__Your goal__. Take the material from the line that contains "Image resolution: width=1385" through the line that contains "This screenshot has", both included, and rewrite it as a JSON list of strings with one string per line. Leave out blank lines and the pictures.
-------- Data in this exercise --------
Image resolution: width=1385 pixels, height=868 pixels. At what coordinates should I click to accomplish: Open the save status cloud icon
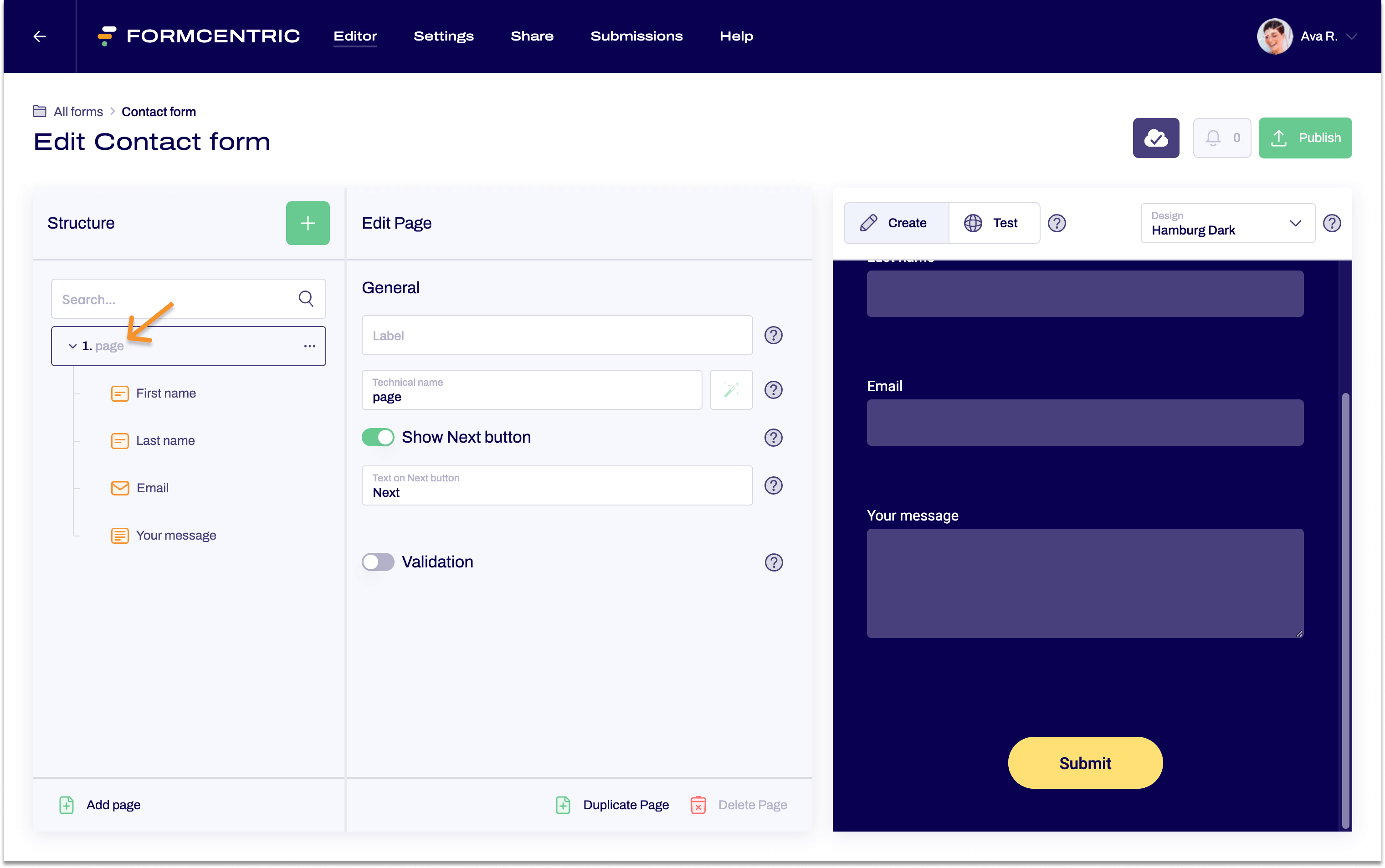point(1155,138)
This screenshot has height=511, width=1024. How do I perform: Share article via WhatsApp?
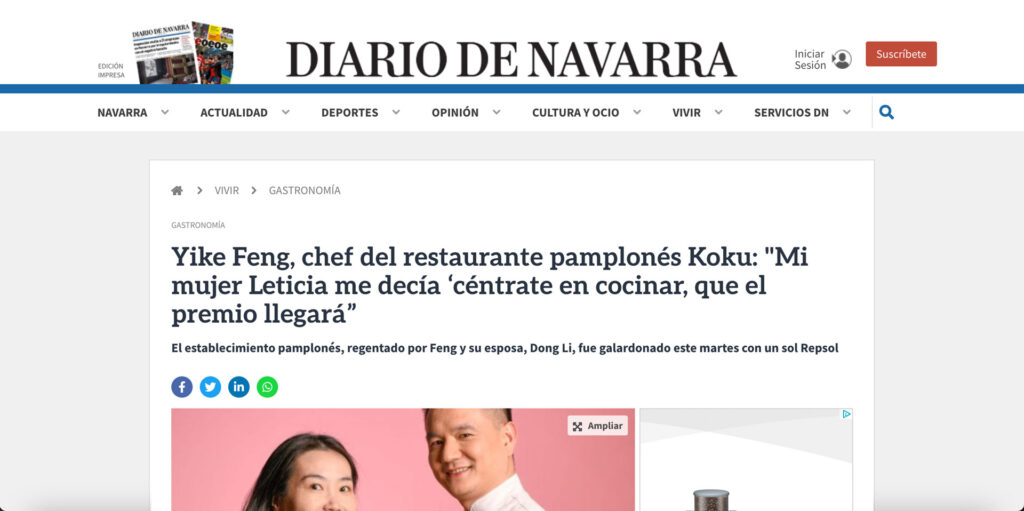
--------
-------- Data in this exercise --------
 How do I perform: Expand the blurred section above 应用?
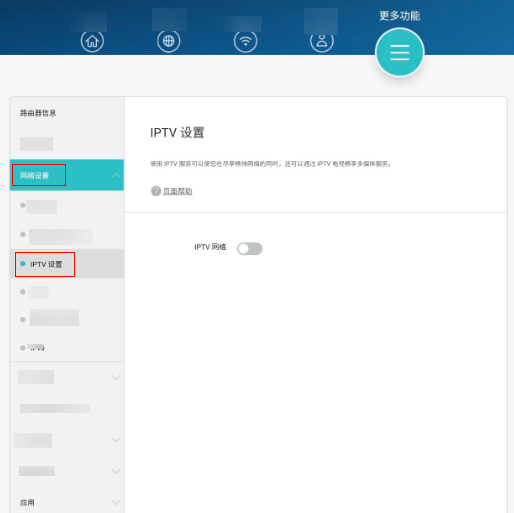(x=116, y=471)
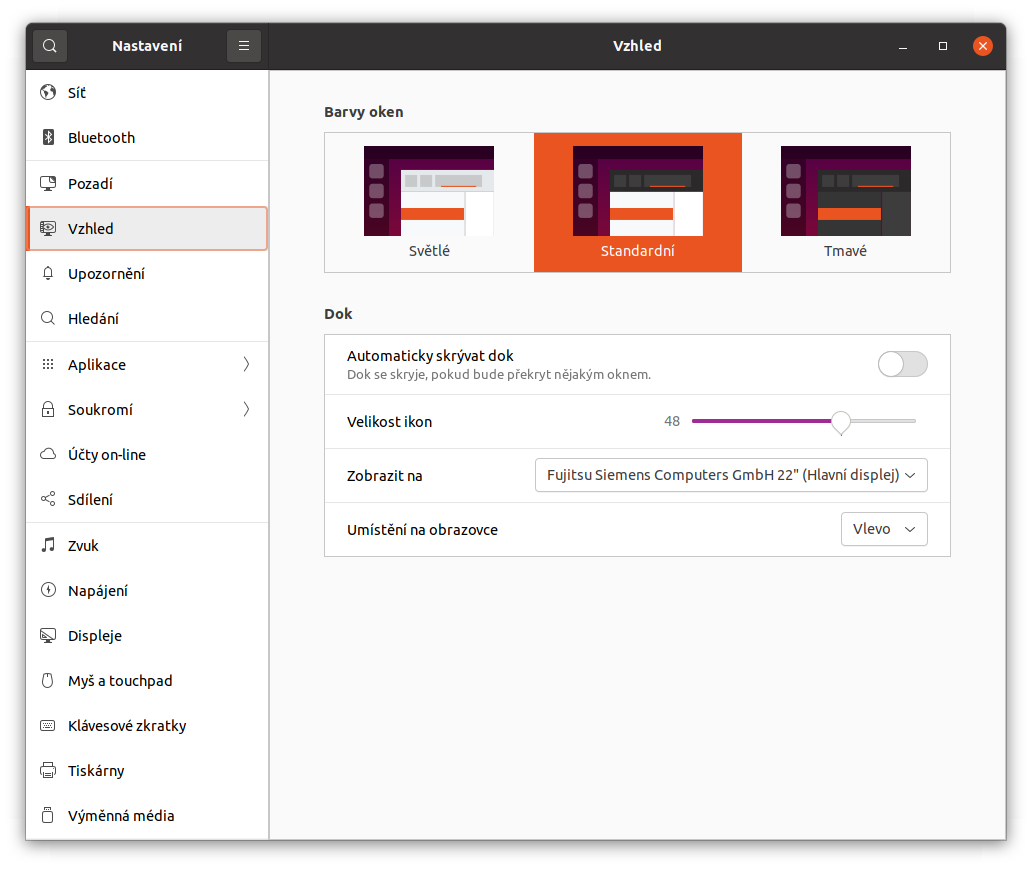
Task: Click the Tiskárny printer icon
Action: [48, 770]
--------
__Full solution__.
[
  "Image resolution: width=1385 pixels, height=868 pixels. At what coordinates should I click to accomplish: Open the save status cloud icon",
  "point(1155,138)",
  "This screenshot has height=511, width=1024. How do I perform: Share article via WhatsApp?"
]